Those lines of the material below that fall between its first line and the line with "Xiaomi (204, 1825)", both included, are to be repeated exactly.
*** The data ***
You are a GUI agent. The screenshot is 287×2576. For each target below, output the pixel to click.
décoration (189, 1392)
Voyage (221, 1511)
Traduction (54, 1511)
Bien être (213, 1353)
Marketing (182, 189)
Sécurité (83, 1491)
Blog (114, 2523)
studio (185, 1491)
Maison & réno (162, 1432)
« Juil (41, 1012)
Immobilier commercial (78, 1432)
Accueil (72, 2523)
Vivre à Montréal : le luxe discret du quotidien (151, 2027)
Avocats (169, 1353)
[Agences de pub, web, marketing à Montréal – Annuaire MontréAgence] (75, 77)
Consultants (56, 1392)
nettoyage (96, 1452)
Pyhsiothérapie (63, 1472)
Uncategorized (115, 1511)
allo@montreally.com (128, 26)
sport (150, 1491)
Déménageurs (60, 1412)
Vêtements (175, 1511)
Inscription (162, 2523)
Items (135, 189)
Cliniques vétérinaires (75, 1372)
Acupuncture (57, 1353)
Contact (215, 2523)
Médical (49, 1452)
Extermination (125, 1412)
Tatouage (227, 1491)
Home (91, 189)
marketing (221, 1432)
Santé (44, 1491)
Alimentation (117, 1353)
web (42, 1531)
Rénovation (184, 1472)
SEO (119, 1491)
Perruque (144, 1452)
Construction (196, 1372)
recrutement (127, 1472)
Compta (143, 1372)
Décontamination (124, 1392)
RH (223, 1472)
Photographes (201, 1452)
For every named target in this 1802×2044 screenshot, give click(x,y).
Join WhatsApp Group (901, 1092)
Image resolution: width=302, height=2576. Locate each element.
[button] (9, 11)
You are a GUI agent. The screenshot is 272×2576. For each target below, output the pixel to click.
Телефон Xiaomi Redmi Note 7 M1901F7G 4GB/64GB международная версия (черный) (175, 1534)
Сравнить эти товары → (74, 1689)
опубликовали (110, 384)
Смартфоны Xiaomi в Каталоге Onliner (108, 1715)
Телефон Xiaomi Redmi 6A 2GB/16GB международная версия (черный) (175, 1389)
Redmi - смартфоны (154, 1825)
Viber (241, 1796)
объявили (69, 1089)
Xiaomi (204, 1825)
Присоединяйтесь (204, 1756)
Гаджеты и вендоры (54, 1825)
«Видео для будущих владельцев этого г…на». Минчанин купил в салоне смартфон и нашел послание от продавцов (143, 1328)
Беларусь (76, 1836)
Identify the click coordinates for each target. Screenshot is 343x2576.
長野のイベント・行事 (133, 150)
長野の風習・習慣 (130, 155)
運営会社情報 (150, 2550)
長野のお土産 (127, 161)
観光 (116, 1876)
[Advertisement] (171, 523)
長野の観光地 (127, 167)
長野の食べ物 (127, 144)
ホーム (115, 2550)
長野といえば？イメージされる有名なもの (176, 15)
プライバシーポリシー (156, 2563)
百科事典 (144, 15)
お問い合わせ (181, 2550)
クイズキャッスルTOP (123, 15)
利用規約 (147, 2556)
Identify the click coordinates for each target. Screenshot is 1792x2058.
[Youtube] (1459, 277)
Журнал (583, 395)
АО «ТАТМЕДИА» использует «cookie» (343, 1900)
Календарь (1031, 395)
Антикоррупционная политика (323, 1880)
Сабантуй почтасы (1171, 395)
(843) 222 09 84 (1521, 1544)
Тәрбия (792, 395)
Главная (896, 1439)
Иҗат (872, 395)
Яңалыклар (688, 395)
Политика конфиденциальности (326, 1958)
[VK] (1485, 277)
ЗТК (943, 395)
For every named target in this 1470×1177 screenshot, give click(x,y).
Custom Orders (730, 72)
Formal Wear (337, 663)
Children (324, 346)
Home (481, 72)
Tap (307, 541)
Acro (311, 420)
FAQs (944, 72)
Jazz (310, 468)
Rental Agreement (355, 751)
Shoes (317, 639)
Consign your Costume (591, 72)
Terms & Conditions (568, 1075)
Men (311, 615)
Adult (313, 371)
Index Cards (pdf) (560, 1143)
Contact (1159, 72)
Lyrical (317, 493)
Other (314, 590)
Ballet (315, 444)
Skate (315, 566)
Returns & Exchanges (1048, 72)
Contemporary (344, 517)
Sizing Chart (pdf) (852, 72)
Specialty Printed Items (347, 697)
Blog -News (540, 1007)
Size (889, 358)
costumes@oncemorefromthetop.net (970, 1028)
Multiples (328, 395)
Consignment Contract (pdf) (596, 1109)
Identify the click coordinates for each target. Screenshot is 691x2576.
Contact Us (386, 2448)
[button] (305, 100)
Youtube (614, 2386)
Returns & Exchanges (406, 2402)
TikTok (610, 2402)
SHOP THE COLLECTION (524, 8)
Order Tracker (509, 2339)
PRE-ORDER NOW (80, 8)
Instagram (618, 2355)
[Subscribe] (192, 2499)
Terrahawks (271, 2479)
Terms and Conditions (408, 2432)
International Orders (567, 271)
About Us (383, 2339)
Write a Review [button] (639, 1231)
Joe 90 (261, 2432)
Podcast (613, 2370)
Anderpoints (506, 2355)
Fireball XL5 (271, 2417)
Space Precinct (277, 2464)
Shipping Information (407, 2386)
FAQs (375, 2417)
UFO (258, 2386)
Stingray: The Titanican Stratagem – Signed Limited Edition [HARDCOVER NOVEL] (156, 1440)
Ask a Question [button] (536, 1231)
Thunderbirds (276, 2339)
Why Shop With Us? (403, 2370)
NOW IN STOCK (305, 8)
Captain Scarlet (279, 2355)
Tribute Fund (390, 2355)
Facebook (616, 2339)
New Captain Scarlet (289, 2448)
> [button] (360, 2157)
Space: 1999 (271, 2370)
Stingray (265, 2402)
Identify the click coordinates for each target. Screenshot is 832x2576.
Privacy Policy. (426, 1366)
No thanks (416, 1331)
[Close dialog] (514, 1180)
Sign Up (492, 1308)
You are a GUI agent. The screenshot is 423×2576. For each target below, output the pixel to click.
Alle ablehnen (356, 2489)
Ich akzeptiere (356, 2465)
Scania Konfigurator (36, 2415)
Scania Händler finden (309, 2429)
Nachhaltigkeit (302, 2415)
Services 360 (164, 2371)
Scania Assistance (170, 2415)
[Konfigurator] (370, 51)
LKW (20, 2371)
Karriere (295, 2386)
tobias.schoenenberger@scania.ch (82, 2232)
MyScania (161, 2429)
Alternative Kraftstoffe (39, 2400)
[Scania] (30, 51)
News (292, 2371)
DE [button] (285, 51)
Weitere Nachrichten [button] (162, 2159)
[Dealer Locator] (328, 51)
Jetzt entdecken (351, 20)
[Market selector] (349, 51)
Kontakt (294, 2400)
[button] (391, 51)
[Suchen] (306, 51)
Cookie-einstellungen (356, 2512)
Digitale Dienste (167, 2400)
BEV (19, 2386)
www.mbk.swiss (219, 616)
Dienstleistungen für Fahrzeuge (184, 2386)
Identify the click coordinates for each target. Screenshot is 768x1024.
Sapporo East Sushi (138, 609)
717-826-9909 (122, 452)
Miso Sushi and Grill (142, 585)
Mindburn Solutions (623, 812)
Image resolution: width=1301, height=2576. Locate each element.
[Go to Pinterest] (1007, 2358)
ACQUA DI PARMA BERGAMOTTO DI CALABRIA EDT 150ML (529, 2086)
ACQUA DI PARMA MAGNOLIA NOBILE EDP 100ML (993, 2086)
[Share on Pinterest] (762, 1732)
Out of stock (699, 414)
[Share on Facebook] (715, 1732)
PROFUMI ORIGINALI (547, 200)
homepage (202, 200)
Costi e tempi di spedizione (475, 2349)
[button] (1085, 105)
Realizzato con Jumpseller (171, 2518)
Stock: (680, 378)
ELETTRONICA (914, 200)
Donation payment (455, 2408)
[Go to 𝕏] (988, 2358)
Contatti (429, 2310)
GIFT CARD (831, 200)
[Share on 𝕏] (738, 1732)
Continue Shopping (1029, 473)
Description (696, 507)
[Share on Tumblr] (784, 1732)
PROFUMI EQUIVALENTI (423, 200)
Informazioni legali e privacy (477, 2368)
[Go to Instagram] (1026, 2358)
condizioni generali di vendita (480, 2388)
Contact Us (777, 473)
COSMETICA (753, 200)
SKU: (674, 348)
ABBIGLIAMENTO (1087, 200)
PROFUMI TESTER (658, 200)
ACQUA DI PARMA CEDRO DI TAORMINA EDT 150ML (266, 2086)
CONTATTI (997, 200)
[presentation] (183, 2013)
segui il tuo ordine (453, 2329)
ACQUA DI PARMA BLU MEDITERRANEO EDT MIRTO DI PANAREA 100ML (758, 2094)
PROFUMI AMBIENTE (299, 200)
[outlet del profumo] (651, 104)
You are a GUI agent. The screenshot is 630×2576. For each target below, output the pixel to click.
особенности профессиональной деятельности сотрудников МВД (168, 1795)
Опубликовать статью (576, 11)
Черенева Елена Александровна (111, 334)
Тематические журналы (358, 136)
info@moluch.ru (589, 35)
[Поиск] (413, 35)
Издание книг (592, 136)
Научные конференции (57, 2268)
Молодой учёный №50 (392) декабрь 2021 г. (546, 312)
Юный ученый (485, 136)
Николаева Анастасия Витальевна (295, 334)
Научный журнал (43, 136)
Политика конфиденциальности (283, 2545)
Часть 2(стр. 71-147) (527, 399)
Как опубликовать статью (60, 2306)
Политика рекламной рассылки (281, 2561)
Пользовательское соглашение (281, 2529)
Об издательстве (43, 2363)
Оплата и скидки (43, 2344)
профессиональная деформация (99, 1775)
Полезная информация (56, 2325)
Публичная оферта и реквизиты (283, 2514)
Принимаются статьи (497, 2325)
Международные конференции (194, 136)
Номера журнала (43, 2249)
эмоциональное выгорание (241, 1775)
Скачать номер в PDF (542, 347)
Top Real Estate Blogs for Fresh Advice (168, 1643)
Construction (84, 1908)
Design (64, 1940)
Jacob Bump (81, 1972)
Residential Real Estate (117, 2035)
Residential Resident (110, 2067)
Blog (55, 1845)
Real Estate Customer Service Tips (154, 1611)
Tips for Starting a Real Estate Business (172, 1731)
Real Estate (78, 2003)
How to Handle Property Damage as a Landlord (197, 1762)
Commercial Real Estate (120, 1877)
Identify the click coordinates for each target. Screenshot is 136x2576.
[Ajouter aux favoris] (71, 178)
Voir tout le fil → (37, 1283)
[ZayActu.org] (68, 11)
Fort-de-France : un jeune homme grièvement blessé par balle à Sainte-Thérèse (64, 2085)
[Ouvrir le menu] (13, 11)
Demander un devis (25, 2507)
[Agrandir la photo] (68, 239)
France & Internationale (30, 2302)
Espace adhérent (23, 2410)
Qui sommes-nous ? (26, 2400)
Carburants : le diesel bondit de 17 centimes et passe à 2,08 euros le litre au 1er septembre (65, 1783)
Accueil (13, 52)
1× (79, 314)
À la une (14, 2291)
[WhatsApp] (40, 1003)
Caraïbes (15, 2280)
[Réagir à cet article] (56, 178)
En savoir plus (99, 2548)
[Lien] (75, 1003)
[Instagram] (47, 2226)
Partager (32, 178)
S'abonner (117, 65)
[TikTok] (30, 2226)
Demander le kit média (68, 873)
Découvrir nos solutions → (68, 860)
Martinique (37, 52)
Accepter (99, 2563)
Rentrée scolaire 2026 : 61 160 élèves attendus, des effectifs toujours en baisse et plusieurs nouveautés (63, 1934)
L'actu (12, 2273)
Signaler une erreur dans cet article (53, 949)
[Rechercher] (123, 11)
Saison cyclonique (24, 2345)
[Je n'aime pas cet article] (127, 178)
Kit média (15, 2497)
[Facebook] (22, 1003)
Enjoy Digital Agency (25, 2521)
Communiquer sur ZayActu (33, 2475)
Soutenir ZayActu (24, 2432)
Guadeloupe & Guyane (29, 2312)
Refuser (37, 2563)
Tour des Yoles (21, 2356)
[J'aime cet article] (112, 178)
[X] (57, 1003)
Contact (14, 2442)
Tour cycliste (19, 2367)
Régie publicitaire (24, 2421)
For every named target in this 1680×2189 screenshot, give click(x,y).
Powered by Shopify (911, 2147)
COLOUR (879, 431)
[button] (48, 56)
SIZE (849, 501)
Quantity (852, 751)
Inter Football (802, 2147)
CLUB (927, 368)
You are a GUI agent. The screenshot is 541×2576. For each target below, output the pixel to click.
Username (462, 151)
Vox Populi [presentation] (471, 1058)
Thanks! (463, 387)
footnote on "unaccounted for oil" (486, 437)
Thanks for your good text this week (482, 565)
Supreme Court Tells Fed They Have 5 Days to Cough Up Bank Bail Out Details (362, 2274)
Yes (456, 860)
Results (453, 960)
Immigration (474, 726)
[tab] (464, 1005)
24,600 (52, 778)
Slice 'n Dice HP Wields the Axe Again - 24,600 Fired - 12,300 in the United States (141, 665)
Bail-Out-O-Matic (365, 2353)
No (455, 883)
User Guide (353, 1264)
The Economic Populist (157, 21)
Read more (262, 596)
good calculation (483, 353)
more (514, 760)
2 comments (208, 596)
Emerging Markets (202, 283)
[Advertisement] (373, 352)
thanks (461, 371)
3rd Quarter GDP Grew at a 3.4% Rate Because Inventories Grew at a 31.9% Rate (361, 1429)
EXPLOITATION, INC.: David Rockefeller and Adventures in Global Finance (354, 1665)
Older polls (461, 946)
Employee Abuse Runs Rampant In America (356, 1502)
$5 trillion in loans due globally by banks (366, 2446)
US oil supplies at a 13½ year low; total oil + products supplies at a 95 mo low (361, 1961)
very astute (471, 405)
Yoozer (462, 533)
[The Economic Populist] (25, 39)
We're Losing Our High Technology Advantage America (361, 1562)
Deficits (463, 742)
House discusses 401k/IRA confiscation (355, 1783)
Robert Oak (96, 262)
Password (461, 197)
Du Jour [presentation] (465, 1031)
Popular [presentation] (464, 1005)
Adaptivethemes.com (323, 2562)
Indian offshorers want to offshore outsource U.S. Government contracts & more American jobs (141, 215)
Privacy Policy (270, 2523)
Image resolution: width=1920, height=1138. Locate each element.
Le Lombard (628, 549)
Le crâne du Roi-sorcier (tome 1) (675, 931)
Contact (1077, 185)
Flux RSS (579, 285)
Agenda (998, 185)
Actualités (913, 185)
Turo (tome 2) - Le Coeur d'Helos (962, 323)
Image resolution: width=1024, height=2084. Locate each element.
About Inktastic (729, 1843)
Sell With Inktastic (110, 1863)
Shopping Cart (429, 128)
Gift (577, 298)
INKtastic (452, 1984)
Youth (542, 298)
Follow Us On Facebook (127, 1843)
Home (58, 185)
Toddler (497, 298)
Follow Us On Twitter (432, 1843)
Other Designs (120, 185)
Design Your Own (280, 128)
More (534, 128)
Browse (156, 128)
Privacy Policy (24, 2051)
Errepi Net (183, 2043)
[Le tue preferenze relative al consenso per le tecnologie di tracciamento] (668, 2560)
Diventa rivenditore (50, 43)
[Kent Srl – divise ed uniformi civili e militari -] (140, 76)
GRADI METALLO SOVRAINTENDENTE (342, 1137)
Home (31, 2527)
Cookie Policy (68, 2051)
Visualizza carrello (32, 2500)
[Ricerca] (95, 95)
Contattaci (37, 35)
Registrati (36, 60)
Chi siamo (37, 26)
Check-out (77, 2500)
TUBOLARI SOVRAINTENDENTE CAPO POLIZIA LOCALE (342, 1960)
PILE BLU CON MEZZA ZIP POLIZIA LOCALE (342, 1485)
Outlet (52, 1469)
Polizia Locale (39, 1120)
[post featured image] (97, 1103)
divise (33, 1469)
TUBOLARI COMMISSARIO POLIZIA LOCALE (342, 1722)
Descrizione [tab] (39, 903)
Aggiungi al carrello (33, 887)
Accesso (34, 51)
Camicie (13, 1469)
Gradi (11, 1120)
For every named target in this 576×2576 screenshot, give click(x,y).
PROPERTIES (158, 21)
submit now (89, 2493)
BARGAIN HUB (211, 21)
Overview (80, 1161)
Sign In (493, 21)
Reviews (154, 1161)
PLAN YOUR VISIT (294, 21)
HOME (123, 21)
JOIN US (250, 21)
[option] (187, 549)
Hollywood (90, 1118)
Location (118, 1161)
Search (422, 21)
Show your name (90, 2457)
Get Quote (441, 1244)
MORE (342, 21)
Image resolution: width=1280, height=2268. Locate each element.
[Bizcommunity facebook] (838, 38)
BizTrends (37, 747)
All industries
*** End of The data ***
• _Answer section_
You are a GUI agent. The screenshot is 287×2576. For each target below, output the pixel to click.
décoration (189, 1392)
Voyage (221, 1511)
Traduction (54, 1511)
Bien être (213, 1353)
Marketing (182, 189)
Sécurité (83, 1491)
Blog (114, 2523)
studio (185, 1491)
Maison & réno (162, 1432)
« Juil (41, 1012)
Immobilier commercial (78, 1432)
Accueil (72, 2523)
Vivre à Montréal : le luxe discret du quotidien (151, 2027)
Avocats (169, 1353)
[Agences de pub, web, marketing à Montréal – Annuaire MontréAgence] (75, 77)
Consultants (56, 1392)
nettoyage (96, 1452)
Pyhsiothérapie (63, 1472)
Uncategorized (115, 1511)
allo@montreally.com (128, 26)
sport (150, 1491)
Déménageurs (60, 1412)
Vêtements (175, 1511)
Inscription (162, 2523)
Items (135, 189)
Cliniques vétérinaires (75, 1372)
Acupuncture (57, 1353)
Contact (215, 2523)
Médical (49, 1452)
Extermination (125, 1412)
Tatouage (227, 1491)
Home (91, 189)
marketing (221, 1432)
Santé (44, 1491)
Alimentation (117, 1353)
web (42, 1531)
Rénovation (184, 1472)
SEO (119, 1491)
Perruque (144, 1452)
Construction (196, 1372)
recrutement (127, 1472)
Compta (143, 1372)
Décontamination (124, 1392)
RH (223, 1472)
Photographes (201, 1452)
For every named target in this 1802×2044 screenshot, give click(x,y).
Join WhatsApp Group (901, 1092)
Image resolution: width=302, height=2576. Locate each element.
[button] (9, 11)
You are a GUI agent. The screenshot is 272×2576. For each target below, output the pixel to click.
Телефон Xiaomi Redmi Note 7 M1901F7G 4GB/64GB международная версия (черный) (175, 1534)
Сравнить эти товары → (74, 1689)
опубликовали (110, 384)
Смартфоны Xiaomi в Каталоге Onliner (108, 1715)
Телефон Xiaomi Redmi 6A 2GB/16GB международная версия (черный) (175, 1389)
Redmi - смартфоны (154, 1825)
Viber (241, 1796)
объявили (69, 1089)
Xiaomi (204, 1825)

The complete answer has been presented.